I was conferring with a friend (and fellow aspiring writer) recently about how things have been progessing with our respective fiction writing. In short: slowly. We discussed what tends to inhibit our creative juices, and I was reminded of just how many roadblocks I erect in order to avoid sitting down and following-through with putting pen to paper (so to speak).
For decades, I wrote a fairly copious amount, mostly short stories. This is because a young man whose only real obligation is grade school, middle school and high school does not suffer from a lack of time. I was never one of the 'in crowd,' so popularity and all of its busy trappings was never an issue. Even during college and working to support myself, I led a mostly solitary life. There was time to write.
These days (and for the past ten-plus years), life has been busier. There's been a long-term relationship, working for a living, greater time spent with friends, and a four-year term spent on a local governing body that ate into certain weeknights and required agenda reading on the weekends. In short, my writing fell by the wayside. While my job isn't necessarily rocket science, it does sometimes drain me mentally. I find that sitting down and thinking-out a coherent plot (and then writing said plot) is one of the last things I feel like doing. Therefore, several unfinished stories languish in the archives of the word processor, awaiting my next, erratic visit.

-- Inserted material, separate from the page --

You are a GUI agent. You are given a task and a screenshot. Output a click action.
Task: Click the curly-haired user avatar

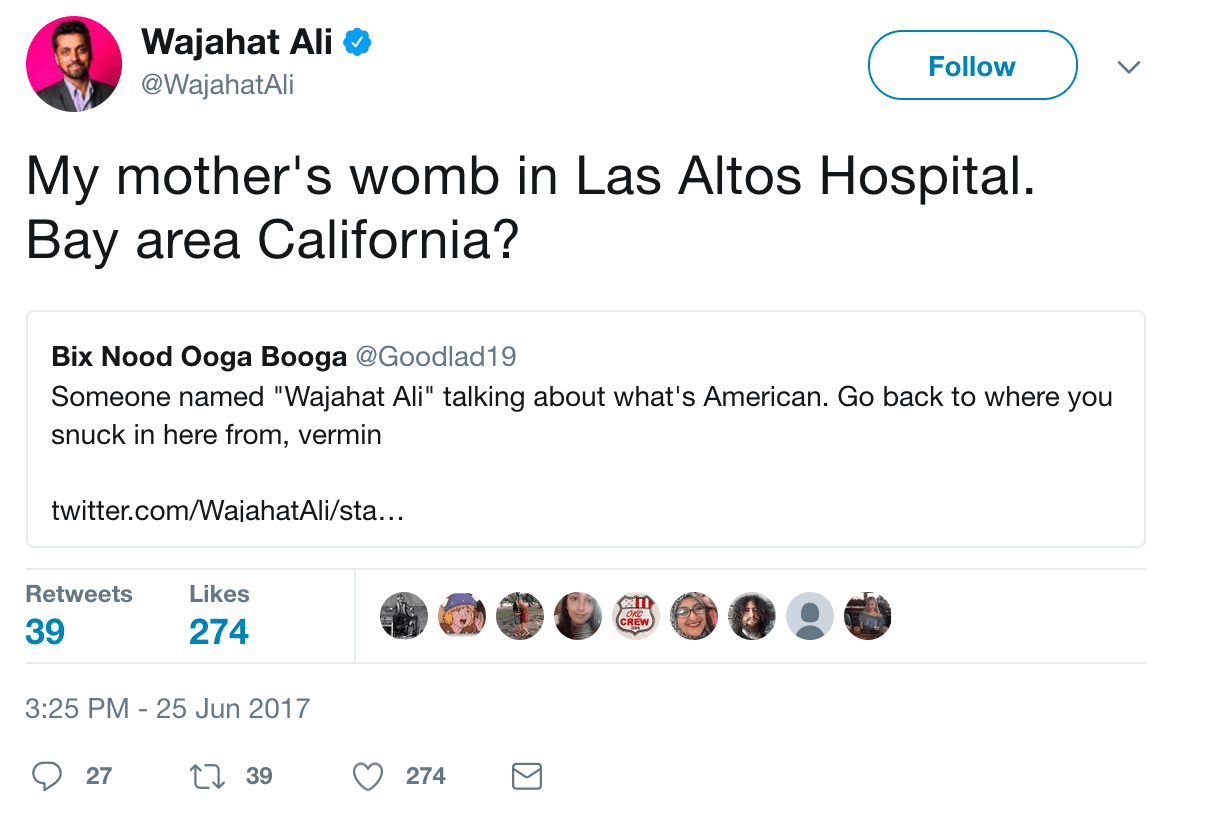(x=752, y=616)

I recently took a Franklin Covey course on the 7 Habits of Highly Effective People. It was to help sharpen and hone both work and home/social skill sets. One of things it advocated was to take ownership of your life, and instead of saying, "I have to do [x]," or, "I don't have time to [x]," instead say, "I choose to do [x]," or, "I choose not to do [x]." The psychology of it is spot on.
So, writing has long been a passion of mine. Of late, it has been a neglected passion. When am I going to choose to do it again?